To photograph this companion and obtain a comprehensive set of data about it, Close and his colleagues used a novel instrument on the European Southern Observatory’s Very Large Telescope. This new high-contrast adaptive optics camera, the NACO Simultaneous Differential Imager, or NACO SDI [2], was specifically developed by Laird Close and Rainer Lenzen (Max-Planck-Institute for Astronomy in Heidelberg, Germany) for hunting extrasolar planets. The SDI camera enhances the ability of the VLT and its adaptive optics system to detect faint companions that would normally be lost in the glare of the primary star.
A world premiere
Turning this camera towards AB Dor A in February 2004, they were able for the first time to image a companion so faint – 120 times fainter than its star – and so near its star.
Says Markus Hartung (ESO), member of the team: “This world premiere was only possible because of the unique capabilities of the NACO SDI instrument on the VLT. In fact, the Hubble Space Telescope tried but failed to detect the companion, as it was too faint and too close to the glare of the primary star.”

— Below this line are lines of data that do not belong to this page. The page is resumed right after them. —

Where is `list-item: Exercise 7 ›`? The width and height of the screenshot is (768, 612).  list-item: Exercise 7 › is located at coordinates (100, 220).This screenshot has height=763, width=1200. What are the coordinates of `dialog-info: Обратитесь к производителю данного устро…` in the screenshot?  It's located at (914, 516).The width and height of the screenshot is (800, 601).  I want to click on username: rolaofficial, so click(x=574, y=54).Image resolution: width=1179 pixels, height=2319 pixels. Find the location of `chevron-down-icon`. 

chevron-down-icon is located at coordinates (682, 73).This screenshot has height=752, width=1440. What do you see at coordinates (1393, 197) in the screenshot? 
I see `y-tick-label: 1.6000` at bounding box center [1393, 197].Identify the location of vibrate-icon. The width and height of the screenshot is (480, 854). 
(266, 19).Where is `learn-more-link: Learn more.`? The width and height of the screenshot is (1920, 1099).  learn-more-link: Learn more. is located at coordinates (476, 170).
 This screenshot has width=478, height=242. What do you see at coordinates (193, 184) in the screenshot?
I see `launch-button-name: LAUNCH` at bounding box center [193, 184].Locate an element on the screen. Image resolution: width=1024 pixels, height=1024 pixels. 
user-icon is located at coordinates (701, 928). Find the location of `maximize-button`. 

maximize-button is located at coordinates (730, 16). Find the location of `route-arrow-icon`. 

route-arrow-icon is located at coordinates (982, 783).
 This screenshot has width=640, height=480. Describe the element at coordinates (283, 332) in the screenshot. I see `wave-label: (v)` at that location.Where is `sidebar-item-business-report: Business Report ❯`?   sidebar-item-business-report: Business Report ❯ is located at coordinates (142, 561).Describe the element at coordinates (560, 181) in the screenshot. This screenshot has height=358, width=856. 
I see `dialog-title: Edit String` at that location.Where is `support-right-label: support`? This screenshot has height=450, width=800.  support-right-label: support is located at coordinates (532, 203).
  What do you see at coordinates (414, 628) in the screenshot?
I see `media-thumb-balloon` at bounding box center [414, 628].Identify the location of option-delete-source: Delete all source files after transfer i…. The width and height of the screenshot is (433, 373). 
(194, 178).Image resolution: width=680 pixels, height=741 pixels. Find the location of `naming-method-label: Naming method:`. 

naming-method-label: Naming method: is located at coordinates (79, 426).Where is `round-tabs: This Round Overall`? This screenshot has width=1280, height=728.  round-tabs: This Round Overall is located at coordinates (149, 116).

The tiny distance between the star and the faint companion (0.156 arcsec) is the same as the width of a one Euro coin (2.3 cm) when seen 20 km away. The companion, called AB Dor C, was seen at a distance of 2.3 times the mean distance between the Earth and the Sun. It completes a cycle around its host star in 11.75 years on a rather eccentric orbit.
Using the companion’s exact location, along with the star’s known ’wobble’, the astronomers could then accurately determine the companion’s mass. The object, more than 100 times fainter than its close primary star, has one tenth of the mass of its host star, i.e., it is 93 times more massive than Jupiter. It is thus slightly above the brown dwarf limit.
Using NACO on the VLT, the astronomers further observed AB Dor C at near infrared wavelengths to measure its temperature and luminosity.
“We were surprised to find that the companion was 400 degrees (Celsius) cooler and 2.5 times fainter than the most recent models predict for an object of this mass,” Close said.
“Theory predicts that this low-mass, cool object would be about 50 Jupiter masses. But theory is incorrect: this object is indeed between 88 to 98 Jupiter masses.”
These new findings therefore challenge current ideas about the brown dwarf population and the possible existence of widely publicized “free-floating” extrasolar planets.
Indeed, if young objects hitherto identified as brown dwarfs are twice as massive as was thought, many must rather be low-mass stars. And objects recently identified as “free-floating” planets are in turn likely to be low-mass brown dwarfs.
For Close and his colleagues, “this discovery will force astronomers to rethink what masses of the smallest objects produced in nature really are.”
Notes
[1]: The team is composed of Laird M. Close, Eric Nielsen, Eric E. Mamajek and Beth Biller (Steward Observatory, University of Arizona, Tucson, USA), Rainer Lenzen and Wolfgang Brandner (Max-Planck Institut for Astronomie, Heidelberg, Germany), Jose C. Guirado (University of Valencia, Spain), and Markus Hartung and Chris Lidman (ESO-Chile).
[2]: The NACO SDI camera is a unique type of camera using adaptive optics, which removes the blurring effects of Earth’s atmosphere to produce extremely sharp images. SDI splits light from a single star into four identical images, then passes the resulting beams through four slightly different (methane-sensitive) filters. When the filtered light beams hit the camera’s detector array, astronomers can subtract the images so the bright star disappears, revealing a fainter, cooler object otherwise hidden in the star’s scattered light halo (“glare”). Unique images of Saturn’s satellite Titan obtained earlier with NACO SDI were published in ESO PR 09/04.